Expert article
Edit 05 December 2023
by Daniela Patti

Prato Urban Jungle a case study for Integrated Territorial Development

PUJ workshop
The PUJ project in Prato has been selected as one of the twelve good practice cities within the study on Integrated Territorial Development (ITD) as part of the analysis of all Urban Innovative Actions projects. The research has been carried out through the analysis of the available documentation as well as through interviews with the municipality and local stakeholders in order to assess how the project has managed to be implemented through an ITD approach. 

The UIA study on integrated development can be found here, along with the PUJ case study.

What is integrated territorial development?

First of all, Integrated territorial approach is one of the EU’s main objectives. Already the New Leipzig Charter, adopted in 2020, underlines the need to better coordinate urban development at spatial, sectoral and temporal levels. This integrated territorial approach relies on the “simultaneous and fair consideration of all concerns and interests relevant to urban development”. In the same vain, the EU has put an emphasis on integrated territorial development through the regulation of the Cohesion Policy in adopting policy objective 5, “Europe closer to citizens by fostering the sustainable and integrated development of all types of territories”. Integrated territorial development (ITD) proposes a different way of shaping solutions to territorial challenges regardless of administrative boundaries. 

The concept of ITD is widely recognised and has been at the core of EU urban policies for several decades. The New Leipzig Charter has proposed 4 key principles that are commonly used as good urban working principles:

  1. Place-based approach: focusing urban strategies at a coherent scale, beyond administrative boundaries, in order to foster endogenous urban transformation and reduce socioeconomic inequalities.

  2. Integrated approach (multi-sectoral): coordinating all areas of urban policy in particular the environmental, social and economic dimensions.
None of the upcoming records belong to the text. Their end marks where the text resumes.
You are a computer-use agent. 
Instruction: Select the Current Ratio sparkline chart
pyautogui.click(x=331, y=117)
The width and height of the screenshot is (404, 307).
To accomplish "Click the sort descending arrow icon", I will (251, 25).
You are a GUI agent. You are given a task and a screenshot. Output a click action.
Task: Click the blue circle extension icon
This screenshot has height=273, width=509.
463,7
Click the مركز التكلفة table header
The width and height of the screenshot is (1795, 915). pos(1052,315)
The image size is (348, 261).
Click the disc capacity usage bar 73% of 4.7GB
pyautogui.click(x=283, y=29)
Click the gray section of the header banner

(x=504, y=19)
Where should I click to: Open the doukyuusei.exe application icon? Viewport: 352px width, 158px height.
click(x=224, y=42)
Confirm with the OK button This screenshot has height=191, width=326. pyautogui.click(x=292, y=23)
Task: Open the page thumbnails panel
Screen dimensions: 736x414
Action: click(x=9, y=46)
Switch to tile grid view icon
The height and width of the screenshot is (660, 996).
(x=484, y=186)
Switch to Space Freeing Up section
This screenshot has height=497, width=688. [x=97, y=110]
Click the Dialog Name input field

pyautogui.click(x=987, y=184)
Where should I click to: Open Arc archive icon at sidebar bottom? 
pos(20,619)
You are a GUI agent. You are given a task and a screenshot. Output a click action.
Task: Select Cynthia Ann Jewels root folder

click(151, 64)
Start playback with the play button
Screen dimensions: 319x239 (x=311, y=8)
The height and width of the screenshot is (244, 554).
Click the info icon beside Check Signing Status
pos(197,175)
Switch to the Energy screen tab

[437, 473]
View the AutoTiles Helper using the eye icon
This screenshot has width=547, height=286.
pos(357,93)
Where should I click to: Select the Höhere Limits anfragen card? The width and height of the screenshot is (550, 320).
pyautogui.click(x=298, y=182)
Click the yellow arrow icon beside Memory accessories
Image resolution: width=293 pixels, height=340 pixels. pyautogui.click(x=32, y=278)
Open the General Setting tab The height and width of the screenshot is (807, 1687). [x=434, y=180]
It aims to overcome the political silos that do not take into account co-dependencies or interdependencies with other sectors.

  3. Participation and co-creation: involving all urban actors to strengthen local democracy and letting citizens having a say in processes that affect their daily lives. It includes new forms of co-creation and co-design practices that can help cities in managing conflicts, share responsibilities, find innovative solutions.

  4. Multi-level governance: tackling challenges jointly across all levels of urban and spatial policy. It requires the cooperation of all societal actors, including the civil society and the private sector. Vertical and horizontal multi-level and multi-stakeholder cooperation, both bottom-up and top-down, are key to good urban governance.

These working principles translate into a methodological approach and lead cities and territories to adopt new ways of designing urban policies. In particular, these principles help incorporate the complexity of conflicting objectives and interlinked challenges.

Although the principles of integrated territorial development are not new, cities still face difficulties in effectively implementing ITD.